中国 大渋滞起こし、交通警察もお手上げ

無人タクシーは「譲らない」? =武漢市

2024/07/13
更新: 2024/07/13

完全無人の自動運転タクシーの普及が最も進んでいる中国・武漢市では時々、この街ならではの笑わざるを得ない「大渋滞」の原因がある。

「人間のように思いやりをもって譲りあう」ことを知らないのか、対峙する「無人タクシー」の姿を捉えた動画が複数SNSに投稿されている。

ある動画のなかには、無人タクシーを手掛ける同国IT大手・百度(バイドゥ)の自動運転移動サービスプラットフォーム「蘿蔔快跑」の文字が車体に書かれた2台の無人タクシーが出会い頭で対峙していた。

(対峙する無人タクシーが大渋滞を引き起こしている現場、武漢)

 

この2台の「睨めっこ」の状態があまりに長く続いたため、道路は大渋滞になった。この大ピンチに、市民の通報で駆け付けた交通警察が何人も現場に来ているが、みな「お手上げ」の状態だという。

それもそのはずで、中には「誰もいない」のだから。これには罰金取りや横暴な取り締まりにかけては「天下無敵」と悪名高い中国の交通警察でも、どうすればいいか分からなかったようだった。

提供データ:
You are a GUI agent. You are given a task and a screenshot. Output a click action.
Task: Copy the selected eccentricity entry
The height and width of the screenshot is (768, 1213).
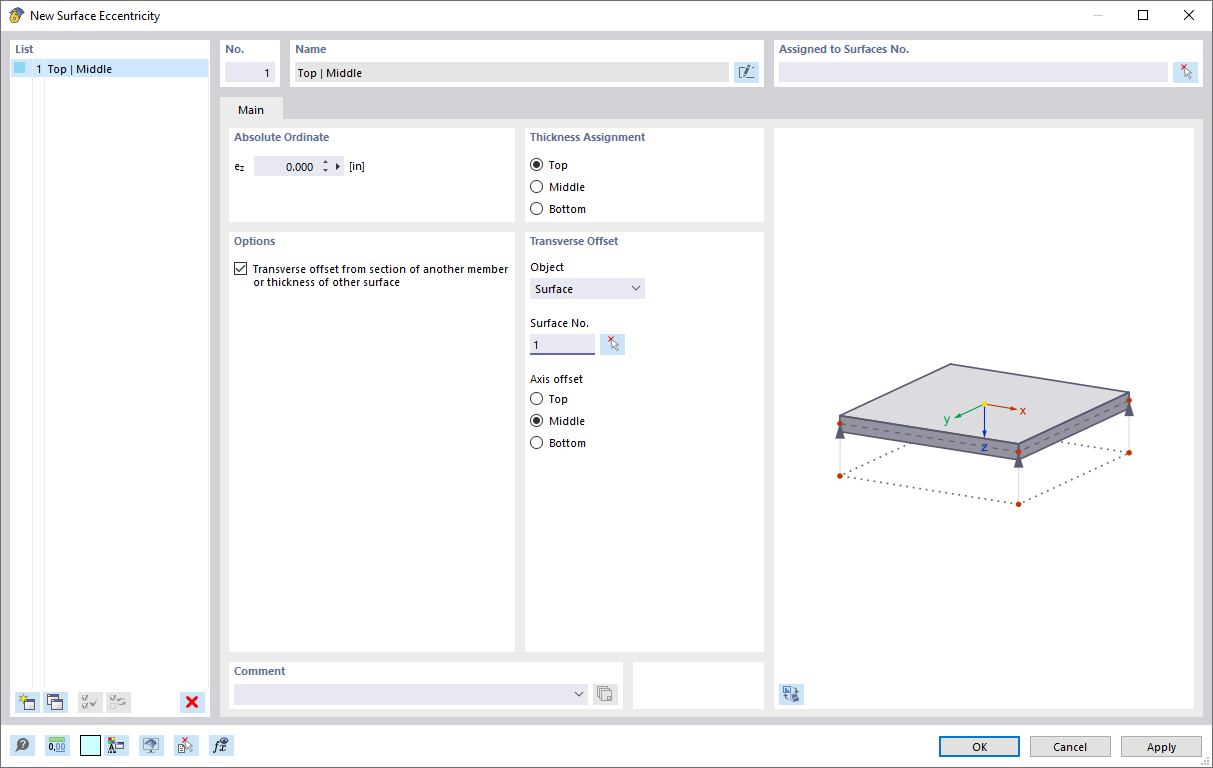point(56,702)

課題 A:
武漢の無人タクシーの記事について、次の問いに答えてください。
(i) 完全無人の自動運転タクシーの普及が最も進んでいる都市はどこですか?
(ii) 対峙していた2台の車体に書かれていた、自動運転移動サービスプラットフォームの名称は何ですか?
(iii) 交通警察は誰の通報で現場に駆け付けましたか?
課題 B:
武漢の無人タクシーの記事から、「ある動画のなかには、無人タク」で始まり「いるが、みな「お手上げ」の状態だという。」に至るまでの部分を一字一句変えずに引用してください。
課題 C:
武漢の無人タクシーの記事を、最後の文に続けて書き継いでください。

解答 A:
(i) 中国・武漢市
(ii) 「蘿蔔快跑」
(iii) 市民

解答 B:
ある動画のなかには、無人タクシーを手掛ける同国IT大手・百度(バイドゥ)の自動運転移動サービスプラットフォーム「蘿蔔快跑」の文字が車体に書かれた2台の無人タクシーが出会い頭で対峙していた。

(対峙する無人タクシーが大渋滞を引き起こしている現場、武漢)

 

この2台の「睨めっこ」の状態があまりに長く続いたため、道路は大渋滞になった。この大ピンチに、市民の通報で駆け付けた交通警察が何人も現場に来ているが、みな「お手上げ」の状態だという。

解答 C:
余談だが、ネット情報では「百度の無人タクシーは交通警察の指示は聞かない」そうだ。

大渋滞を引き起こしている「元凶」のそばでお手上げ状態の交通警察(SNSより)

 

別の動画のなかでも、無人タクシー2台が仲良く「睨めっこ」する。その後ろにはどこまでも続く渋滞の列があった。

(「睨めっこ」する無人タクシー)

 

「袋」にビビる

さらに別の動画では、路上に落ちている「袋」の前で止まり、大渋滞を引き起こす「無人タクシー」の姿があった。

「障害物(袋)」の前で止まり、渋滞を起こしている無人タクシー

 

この事態に動画投稿者も「出勤ラッシュ時に、コレだけは勘弁してくれ!」と祈るしかないようだ。

最終的には、心優しい男性が無人タクシーの前に「立ちはだかっていた」、いや、要するに「ただ落ちていた」その「障害物(袋)」を拾い上げてどこかへ持っていってくれたのだ。障害物消失により、ようやく無人タクシーも前へ進むことができ、その後に続いていた渋滞もやっと解消された。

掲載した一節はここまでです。